Do this ->
Convert the material below into a JSON list of strings, one per line and skipping blank lines, starting at the line that contains "The height and width of the screenshot is (267, 261)." and continuing through the end of the material. Omit the pictures.

** start of Records for this exercise **

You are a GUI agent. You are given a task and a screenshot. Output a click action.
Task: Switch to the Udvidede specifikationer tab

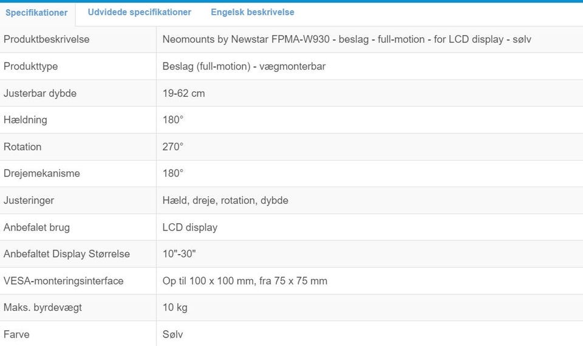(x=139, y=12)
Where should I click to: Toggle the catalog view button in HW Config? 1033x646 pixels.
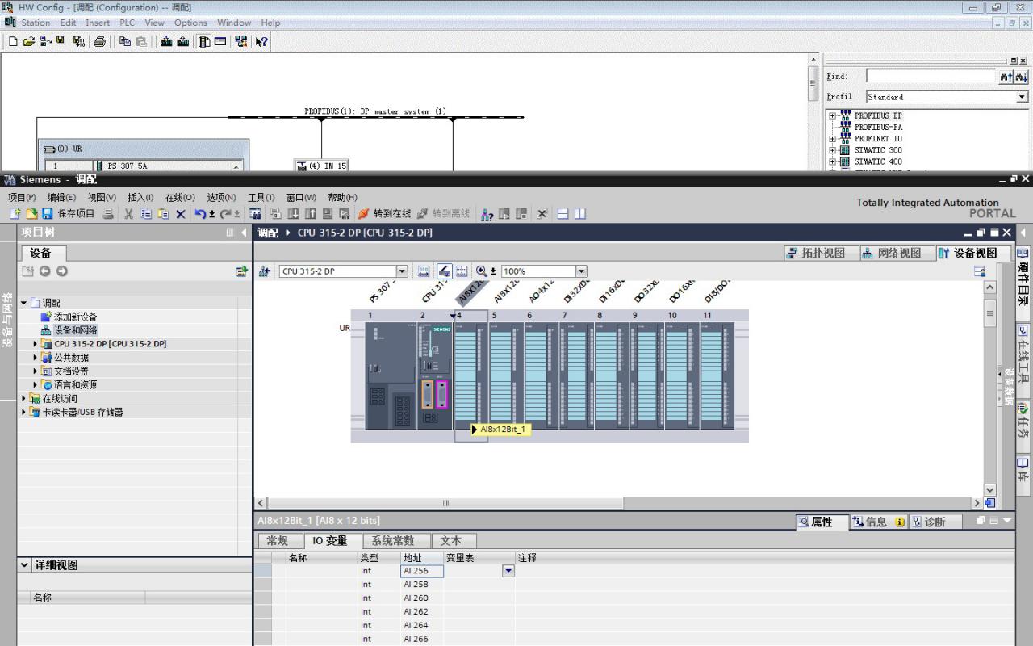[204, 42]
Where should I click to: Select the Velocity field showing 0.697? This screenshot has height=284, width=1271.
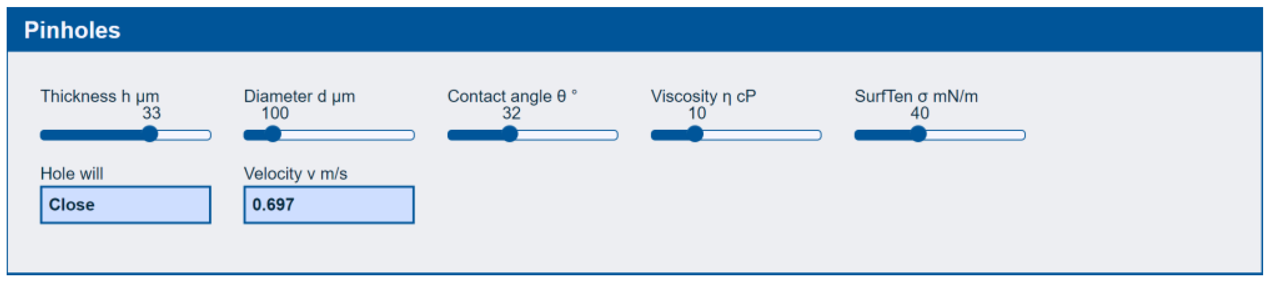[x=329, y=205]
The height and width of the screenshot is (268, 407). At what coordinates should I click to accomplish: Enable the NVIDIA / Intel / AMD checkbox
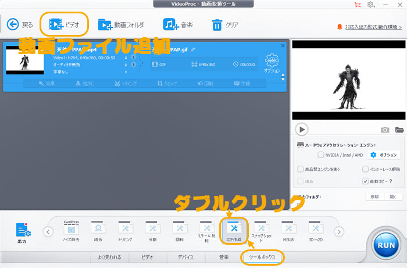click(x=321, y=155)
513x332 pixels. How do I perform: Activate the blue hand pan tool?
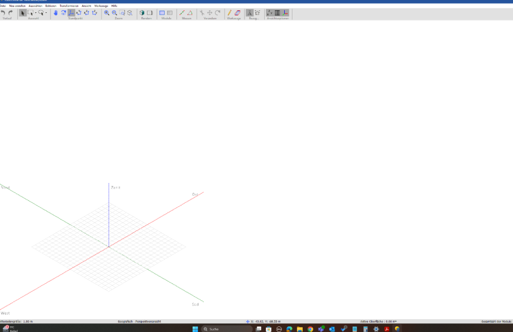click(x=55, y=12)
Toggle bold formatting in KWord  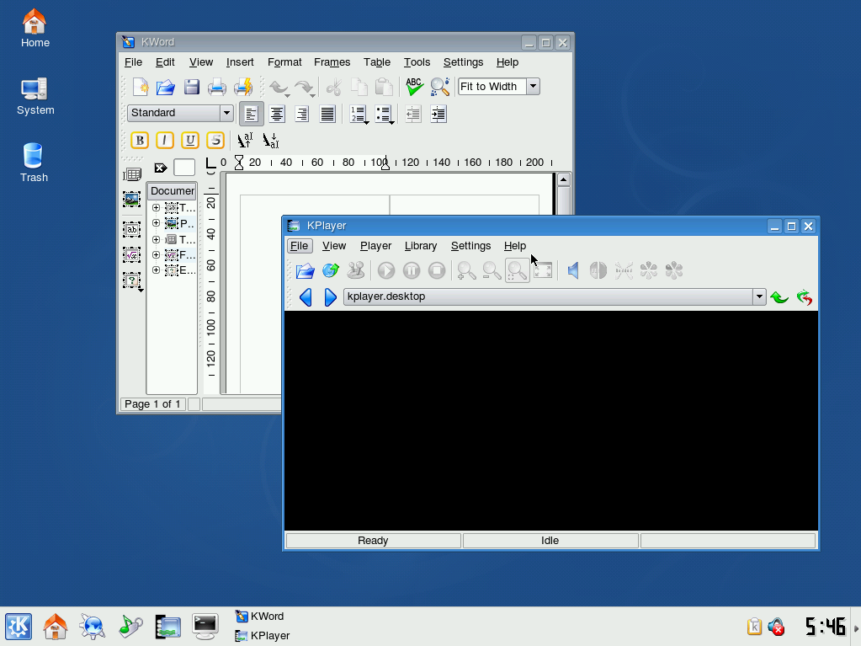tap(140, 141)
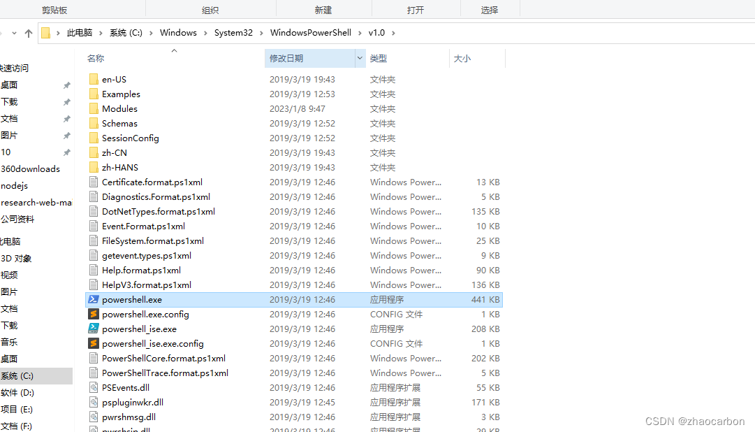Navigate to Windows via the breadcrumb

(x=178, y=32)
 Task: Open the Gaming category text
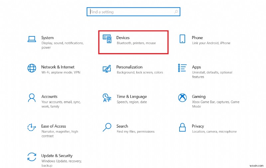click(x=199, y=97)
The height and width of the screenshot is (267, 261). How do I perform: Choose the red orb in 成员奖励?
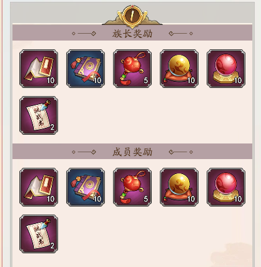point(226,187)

** end of Records for this exercise **

Exercise output ->
[
  "The height and width of the screenshot is (267, 261). How do I perform: Choose the red orb in 成员奖励?",
  "point(226,187)"
]